National Intelligence Council Report Shows Dangers of Post-Unipolar World

National Intelligence Council Report Shows Dangers of Post-Unipolar World

On Dec. 10, the National Intelligence Council released a 139 page report laying out the future of a world where the United States is no longer dominant. A world where growing populations, merging borders, and natural disaster open the door to chaos, and no one country is capable of stepping in to restore order. 

Titled “Global Trends 2030: Alternative Worlds,” the report paints an bleak picture of the post-unipolar world. 

At one time in this world, there were two superpowers: the U.S. and the U.S.S.R. Both had the power to end life as we know it, yet neither used their power for such a dastardly end. Instead, they existed face to face as it were, each stockpiling weapons to keep the other check until finally, the U.S.S.R. couldn’t keep up any longer and the U.S. emerged as the lone superpower.

It was 1991, and it was now a unipolar world.

From that point until now, the U.S. refined it’s image as a peacekeeper  and, at times, a peacemaker. And although we were criticized for trying to be the world’s policeman in filling both these roles, we executed them well (and in some cases, we executed them flawlessly). 

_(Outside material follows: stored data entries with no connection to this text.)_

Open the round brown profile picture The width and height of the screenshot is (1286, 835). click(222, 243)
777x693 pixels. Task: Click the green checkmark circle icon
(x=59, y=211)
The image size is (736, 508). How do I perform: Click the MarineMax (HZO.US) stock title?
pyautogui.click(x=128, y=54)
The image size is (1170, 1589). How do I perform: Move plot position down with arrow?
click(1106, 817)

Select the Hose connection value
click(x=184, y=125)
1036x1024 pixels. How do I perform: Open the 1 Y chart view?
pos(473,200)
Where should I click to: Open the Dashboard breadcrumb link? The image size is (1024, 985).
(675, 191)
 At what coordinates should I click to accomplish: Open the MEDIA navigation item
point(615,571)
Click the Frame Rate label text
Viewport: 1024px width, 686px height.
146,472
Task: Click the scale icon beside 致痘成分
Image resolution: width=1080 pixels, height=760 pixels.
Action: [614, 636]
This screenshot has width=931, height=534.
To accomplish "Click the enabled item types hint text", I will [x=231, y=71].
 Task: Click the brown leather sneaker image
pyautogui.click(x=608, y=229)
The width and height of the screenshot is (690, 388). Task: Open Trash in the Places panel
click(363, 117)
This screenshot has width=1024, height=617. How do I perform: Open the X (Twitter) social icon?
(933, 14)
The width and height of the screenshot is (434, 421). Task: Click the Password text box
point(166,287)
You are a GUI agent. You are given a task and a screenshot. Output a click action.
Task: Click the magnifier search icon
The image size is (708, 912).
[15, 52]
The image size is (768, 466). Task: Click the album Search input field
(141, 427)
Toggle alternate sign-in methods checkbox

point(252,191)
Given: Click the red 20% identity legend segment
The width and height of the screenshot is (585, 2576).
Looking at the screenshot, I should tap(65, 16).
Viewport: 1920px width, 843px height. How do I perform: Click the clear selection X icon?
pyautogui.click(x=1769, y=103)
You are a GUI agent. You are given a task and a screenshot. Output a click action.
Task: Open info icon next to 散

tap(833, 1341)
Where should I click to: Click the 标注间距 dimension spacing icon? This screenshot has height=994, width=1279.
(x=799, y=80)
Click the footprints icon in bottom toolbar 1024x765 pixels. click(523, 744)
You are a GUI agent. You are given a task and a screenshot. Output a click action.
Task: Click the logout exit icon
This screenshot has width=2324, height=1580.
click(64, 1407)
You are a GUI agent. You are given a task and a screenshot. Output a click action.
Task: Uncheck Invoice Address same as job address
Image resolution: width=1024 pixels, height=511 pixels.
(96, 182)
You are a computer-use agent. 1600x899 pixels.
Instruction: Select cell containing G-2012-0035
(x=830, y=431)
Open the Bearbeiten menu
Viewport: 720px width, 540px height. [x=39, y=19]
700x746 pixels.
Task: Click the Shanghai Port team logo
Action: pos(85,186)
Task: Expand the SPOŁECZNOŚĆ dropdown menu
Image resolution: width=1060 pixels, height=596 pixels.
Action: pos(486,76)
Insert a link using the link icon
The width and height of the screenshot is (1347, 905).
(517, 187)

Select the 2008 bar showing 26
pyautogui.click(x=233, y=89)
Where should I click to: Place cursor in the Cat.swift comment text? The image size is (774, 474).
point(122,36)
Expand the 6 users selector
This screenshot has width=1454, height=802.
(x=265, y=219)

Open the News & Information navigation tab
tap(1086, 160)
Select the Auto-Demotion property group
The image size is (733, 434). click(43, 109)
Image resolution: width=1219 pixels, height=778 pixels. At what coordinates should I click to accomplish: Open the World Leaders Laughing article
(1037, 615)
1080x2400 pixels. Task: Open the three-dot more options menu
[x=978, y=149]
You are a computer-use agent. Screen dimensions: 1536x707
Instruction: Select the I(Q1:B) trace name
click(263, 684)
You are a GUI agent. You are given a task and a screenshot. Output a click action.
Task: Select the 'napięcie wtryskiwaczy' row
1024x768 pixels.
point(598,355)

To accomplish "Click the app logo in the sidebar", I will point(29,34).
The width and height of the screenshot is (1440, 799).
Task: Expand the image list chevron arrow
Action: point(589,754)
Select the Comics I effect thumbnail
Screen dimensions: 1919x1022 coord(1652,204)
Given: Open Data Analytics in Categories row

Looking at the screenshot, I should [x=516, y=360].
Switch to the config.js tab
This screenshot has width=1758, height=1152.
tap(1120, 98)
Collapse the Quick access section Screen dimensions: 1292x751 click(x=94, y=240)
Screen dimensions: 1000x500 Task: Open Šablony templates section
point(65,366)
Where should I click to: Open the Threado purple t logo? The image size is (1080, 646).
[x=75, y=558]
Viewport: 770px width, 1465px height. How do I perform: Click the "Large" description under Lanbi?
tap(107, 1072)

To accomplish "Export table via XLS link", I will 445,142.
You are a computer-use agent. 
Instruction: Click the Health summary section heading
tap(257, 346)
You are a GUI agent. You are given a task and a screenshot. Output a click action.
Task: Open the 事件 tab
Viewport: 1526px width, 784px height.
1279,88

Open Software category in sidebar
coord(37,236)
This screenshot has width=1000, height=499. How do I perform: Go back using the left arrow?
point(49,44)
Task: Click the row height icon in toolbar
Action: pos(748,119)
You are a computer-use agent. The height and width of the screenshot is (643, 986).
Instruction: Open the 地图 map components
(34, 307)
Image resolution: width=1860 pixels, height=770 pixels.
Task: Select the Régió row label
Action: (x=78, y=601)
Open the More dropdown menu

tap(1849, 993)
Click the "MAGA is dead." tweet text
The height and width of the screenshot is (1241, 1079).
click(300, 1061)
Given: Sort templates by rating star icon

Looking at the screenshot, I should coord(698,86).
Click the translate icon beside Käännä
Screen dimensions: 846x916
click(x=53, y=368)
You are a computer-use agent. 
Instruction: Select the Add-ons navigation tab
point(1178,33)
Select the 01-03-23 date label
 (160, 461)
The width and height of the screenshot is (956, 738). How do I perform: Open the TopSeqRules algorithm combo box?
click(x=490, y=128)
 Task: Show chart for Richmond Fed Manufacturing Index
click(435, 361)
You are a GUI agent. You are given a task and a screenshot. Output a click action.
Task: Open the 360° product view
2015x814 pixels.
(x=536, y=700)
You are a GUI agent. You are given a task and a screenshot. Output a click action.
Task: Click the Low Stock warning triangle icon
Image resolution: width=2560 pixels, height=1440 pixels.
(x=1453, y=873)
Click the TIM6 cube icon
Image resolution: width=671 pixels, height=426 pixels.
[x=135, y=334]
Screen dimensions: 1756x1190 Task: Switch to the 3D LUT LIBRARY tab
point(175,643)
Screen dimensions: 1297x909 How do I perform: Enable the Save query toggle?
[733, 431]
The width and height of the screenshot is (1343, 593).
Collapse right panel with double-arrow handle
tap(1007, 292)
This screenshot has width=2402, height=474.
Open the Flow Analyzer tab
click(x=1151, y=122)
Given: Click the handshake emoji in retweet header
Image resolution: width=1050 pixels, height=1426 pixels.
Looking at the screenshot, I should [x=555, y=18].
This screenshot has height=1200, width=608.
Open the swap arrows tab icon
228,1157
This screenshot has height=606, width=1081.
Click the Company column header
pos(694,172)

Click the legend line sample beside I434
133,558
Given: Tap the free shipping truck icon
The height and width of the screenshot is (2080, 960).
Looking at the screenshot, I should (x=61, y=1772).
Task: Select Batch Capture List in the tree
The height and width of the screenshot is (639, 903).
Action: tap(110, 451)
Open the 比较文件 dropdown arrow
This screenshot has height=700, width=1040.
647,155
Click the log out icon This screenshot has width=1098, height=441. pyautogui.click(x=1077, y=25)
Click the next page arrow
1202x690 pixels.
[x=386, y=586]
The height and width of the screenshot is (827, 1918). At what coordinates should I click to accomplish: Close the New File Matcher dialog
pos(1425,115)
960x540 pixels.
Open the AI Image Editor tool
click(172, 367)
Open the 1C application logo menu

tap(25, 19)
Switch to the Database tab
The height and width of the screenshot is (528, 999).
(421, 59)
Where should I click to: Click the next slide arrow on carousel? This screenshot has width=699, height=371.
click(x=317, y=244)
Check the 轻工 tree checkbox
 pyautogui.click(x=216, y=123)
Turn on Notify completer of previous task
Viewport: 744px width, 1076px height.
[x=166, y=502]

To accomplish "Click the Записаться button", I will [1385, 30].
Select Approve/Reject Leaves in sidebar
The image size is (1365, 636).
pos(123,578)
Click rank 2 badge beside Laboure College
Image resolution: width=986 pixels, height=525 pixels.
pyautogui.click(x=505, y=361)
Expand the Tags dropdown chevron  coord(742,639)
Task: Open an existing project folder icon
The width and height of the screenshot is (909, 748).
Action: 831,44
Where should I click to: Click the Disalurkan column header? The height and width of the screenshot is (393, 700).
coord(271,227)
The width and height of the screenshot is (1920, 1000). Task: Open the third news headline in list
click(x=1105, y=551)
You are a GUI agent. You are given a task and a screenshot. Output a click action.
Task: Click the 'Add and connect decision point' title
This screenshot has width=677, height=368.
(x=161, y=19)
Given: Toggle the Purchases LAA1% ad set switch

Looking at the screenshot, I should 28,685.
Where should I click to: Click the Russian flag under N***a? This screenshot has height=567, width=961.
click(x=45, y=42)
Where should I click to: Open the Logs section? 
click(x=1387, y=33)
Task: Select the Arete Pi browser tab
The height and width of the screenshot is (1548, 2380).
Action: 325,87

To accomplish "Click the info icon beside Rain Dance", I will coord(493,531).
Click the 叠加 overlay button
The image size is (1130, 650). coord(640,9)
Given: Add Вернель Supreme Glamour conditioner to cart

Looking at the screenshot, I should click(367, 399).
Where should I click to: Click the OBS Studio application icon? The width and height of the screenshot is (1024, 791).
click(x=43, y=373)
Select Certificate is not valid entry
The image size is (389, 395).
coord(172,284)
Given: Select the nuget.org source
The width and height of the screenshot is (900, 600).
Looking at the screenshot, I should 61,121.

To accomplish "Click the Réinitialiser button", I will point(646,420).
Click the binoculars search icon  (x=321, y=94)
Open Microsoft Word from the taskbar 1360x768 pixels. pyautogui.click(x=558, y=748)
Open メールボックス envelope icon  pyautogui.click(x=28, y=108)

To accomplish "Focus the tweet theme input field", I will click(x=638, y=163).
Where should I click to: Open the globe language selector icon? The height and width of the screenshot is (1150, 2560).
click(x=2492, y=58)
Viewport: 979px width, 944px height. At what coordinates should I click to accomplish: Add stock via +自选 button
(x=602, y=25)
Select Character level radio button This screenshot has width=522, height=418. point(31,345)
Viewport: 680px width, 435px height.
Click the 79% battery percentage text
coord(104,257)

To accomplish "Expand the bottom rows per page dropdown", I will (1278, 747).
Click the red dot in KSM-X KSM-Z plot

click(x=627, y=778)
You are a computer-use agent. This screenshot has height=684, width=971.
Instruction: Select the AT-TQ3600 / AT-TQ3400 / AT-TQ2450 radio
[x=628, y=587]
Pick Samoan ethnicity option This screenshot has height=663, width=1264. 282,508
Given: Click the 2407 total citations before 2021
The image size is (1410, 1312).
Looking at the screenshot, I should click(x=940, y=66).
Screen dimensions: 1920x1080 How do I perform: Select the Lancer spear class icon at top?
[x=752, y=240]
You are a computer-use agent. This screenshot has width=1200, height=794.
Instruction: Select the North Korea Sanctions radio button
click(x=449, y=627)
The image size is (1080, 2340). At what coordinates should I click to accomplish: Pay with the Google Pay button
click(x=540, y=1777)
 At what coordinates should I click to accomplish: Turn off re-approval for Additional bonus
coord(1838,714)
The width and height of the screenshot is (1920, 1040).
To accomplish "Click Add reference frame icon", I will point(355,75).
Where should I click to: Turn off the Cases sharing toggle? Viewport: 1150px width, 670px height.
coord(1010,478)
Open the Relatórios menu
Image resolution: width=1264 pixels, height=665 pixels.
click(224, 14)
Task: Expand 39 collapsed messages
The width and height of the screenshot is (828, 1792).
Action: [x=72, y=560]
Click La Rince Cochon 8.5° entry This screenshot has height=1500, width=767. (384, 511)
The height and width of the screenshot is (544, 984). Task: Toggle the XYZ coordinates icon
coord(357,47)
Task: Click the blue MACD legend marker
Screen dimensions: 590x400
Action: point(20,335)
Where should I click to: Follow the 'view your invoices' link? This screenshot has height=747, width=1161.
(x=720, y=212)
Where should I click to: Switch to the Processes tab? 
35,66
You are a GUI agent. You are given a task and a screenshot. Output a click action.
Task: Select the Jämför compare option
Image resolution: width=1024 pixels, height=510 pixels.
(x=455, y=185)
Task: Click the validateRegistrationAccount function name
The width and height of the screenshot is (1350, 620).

But those days are over, according to the National Intelligence Council, whose report now sees a world where unipolarity fades like a setting sun,  and we embark on a brave new era where the world’s policeman may be sorely missed.

According to the report, changing economies, driven by shortages of water, energy, and food, will be exasperated by a growing world population, and especially a burgeoning global middle class. (While a middle class is the backbone of capitalist nations like the U.S.,  the report foresees problems arising as capitalistic nations move toward a more socialistic construct during the next two decades and find themselves where Greece or Spain can be found right now — a place where paying for cradle-to-grave government services for the middle class is proves impossible to do.)  

The report also lists climate changes, discrepancies in technological change, and the possession of technology, as  factors that could lead to turmoil. 

All of these things are in addition to the unforeseeable results of an economic realignment in which the U.S. and Japan are eclipsed by China before 2030 even arrives, according to the report.

Ironically, the report indicates that one factor which could turn probable cataclysms into actual ones would be a U.S. decline that takes place too quickly. In other words, the world needs the U.S. to remain the world’s policeman to one degree or another until we get much closer to 2030.

In the short term, the U.S. has to stay strong enough to affect the “outcome of [things like the] North Korean and Iranian efforts to develop nuclear weapons.” Then, in the long term, the U.S. can slip from unipolarity slowly — over a period of time — so that other nations, states, and alliances can step in to take up slack.

When at last the unipolarity is gone, this world will be a very dangerous place indeed.